Les historiens français de la guerre de 14-18 sont souvent classés en deux écoles : ceux qui considèrent que les «poilus» ont « consenti » au sacrifice et ceux pour qui les «poilus» ont été « contraints » de multiples façons. La première école est souvent rattachée à l'Historial de la Grande Guerre de Péronne, les thèses du second groupe étant exposées sur le site du CRID 14-18 (Collectif de Recherche International et de Débat sur la guerre de 1914-1918). Vous trouverez ci-dessous un article de Jean Birnbaum qui, au printemps 2006, faisait le point sur ce débat. Les polémiques entre ces deux groupes d'historiens reviennent au premier plan de l'actualité avec la publication récente d'un rapport de Jean-Jacques Becker dans lequel s'esquisse une nouvelle tentative d'instrumentalisation politique de l'histoire de France, de la part de Nicolas Sarkozy, à l'occasion de la commémoration de la fin de la «grande guerre».

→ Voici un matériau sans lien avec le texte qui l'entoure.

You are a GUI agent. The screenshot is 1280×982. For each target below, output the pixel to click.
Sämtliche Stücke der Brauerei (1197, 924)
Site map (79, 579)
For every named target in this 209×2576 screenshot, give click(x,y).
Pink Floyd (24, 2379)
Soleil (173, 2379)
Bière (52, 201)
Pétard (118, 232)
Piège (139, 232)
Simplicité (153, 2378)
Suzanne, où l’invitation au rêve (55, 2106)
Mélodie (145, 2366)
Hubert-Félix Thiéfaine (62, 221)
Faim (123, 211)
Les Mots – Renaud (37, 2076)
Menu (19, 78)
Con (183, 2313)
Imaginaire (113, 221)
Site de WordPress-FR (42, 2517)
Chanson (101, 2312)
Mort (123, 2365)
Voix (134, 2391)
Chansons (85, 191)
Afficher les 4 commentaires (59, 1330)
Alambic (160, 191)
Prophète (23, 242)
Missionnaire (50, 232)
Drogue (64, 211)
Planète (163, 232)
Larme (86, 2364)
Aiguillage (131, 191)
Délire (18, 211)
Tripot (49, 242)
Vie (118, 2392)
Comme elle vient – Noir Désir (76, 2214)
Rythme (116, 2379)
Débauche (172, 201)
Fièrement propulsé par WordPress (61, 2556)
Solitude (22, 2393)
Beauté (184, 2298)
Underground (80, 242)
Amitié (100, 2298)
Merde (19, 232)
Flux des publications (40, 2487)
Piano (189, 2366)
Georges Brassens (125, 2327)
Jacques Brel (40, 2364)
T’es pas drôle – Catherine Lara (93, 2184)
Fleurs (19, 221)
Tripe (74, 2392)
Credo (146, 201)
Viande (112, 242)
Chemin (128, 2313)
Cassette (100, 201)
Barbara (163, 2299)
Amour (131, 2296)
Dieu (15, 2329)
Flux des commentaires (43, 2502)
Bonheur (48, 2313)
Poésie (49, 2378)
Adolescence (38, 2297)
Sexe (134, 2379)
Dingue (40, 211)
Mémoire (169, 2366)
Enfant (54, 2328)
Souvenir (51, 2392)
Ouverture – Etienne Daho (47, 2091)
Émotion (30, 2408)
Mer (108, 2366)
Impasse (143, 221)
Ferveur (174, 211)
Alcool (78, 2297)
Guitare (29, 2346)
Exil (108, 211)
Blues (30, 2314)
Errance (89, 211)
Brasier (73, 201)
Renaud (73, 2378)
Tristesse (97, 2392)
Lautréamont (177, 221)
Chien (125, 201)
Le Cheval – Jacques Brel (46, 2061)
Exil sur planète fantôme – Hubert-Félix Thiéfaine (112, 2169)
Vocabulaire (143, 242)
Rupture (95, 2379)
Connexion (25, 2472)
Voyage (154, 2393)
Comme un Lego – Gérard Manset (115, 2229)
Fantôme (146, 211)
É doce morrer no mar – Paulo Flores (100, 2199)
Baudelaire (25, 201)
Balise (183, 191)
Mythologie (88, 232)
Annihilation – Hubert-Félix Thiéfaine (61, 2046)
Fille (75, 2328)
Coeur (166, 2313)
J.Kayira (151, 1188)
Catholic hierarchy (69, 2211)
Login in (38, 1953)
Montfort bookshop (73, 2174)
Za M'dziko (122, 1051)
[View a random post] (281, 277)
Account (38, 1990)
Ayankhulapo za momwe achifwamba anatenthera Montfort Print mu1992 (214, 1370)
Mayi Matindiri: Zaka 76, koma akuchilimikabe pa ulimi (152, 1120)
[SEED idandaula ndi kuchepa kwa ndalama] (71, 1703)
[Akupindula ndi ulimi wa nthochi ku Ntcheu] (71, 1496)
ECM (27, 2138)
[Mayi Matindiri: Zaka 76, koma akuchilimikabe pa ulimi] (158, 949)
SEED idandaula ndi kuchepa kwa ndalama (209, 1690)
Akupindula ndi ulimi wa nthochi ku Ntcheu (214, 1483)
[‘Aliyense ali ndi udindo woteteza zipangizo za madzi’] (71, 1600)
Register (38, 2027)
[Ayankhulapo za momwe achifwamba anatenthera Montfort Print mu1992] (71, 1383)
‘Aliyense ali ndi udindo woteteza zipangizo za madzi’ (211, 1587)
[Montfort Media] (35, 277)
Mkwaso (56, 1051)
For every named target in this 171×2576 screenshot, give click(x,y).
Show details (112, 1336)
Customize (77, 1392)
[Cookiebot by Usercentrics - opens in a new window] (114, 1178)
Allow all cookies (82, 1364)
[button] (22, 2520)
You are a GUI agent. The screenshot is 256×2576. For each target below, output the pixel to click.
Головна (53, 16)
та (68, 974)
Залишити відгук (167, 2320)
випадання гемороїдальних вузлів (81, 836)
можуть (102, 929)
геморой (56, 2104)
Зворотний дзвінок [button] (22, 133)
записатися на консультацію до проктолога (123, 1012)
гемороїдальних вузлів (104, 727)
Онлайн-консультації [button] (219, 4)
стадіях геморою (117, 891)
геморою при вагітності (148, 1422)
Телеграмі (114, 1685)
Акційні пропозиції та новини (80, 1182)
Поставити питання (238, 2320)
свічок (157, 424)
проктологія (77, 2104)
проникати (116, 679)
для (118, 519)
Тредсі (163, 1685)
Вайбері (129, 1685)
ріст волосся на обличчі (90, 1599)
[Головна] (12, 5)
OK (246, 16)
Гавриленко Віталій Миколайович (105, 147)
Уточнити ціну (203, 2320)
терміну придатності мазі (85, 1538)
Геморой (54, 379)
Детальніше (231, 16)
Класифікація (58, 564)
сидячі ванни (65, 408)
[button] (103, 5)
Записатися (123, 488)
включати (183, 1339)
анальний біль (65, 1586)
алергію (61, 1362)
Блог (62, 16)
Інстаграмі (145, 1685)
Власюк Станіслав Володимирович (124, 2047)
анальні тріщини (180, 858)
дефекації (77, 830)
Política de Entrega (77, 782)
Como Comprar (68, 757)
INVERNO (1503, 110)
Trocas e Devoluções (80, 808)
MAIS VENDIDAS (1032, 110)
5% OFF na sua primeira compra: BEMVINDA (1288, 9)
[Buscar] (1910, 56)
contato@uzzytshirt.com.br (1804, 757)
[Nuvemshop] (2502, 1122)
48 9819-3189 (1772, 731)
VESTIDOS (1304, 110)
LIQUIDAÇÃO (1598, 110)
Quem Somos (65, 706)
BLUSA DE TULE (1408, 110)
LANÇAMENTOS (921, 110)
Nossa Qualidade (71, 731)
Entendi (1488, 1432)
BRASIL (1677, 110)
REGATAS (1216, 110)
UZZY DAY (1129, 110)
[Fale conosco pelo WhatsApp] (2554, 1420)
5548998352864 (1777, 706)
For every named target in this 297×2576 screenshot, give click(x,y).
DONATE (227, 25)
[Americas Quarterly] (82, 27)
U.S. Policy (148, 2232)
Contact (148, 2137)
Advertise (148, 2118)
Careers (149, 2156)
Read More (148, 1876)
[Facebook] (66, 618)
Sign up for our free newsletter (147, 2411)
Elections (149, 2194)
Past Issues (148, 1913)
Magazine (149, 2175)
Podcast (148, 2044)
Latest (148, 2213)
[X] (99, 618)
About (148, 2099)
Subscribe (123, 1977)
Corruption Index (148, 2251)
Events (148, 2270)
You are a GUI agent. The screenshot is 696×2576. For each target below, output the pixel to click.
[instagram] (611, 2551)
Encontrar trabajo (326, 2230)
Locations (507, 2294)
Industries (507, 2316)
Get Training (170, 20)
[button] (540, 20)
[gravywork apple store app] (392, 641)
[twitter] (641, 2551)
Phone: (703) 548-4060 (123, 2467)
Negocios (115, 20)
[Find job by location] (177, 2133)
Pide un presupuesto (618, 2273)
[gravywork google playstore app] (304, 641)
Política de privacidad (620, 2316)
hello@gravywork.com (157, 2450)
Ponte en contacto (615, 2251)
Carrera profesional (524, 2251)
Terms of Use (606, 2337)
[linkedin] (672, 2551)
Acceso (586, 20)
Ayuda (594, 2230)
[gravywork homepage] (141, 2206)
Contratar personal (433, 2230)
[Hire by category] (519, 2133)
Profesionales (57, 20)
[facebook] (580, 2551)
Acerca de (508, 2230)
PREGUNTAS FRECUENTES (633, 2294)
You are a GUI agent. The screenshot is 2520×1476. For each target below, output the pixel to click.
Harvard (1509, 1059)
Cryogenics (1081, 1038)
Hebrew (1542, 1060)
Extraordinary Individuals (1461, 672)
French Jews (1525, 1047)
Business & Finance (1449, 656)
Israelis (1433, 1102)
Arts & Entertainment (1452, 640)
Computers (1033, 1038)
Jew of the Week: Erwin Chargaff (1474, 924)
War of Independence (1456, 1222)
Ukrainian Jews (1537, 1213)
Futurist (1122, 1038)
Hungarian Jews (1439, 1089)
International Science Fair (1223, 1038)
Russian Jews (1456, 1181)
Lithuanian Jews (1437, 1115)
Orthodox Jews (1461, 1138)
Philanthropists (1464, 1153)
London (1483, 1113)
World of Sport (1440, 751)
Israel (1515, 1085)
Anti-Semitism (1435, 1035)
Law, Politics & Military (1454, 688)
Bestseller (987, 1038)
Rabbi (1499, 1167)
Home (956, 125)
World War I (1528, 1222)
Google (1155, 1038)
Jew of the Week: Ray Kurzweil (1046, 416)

1914-1918, guerre de tranchées entre historiens

par Jean Birnbaum, Le Monde, 10 mars 2006

Parmi les historiens français, la guerre de 1914-1918 n’en finit pas de recommencer. Quatre-vingt-dix ans après la bataille de Verdun (février-décembre 1916), ce domaine d’études ressemble à un véritable champ de bataille. Sans cesse sur le qui-vive, deux troupes s’y font face, défendant pied à pied leurs positions, bien décidées à conquérir, d’un seul et même élan, les places fortes de l’université comme les larges espaces de l’opinion.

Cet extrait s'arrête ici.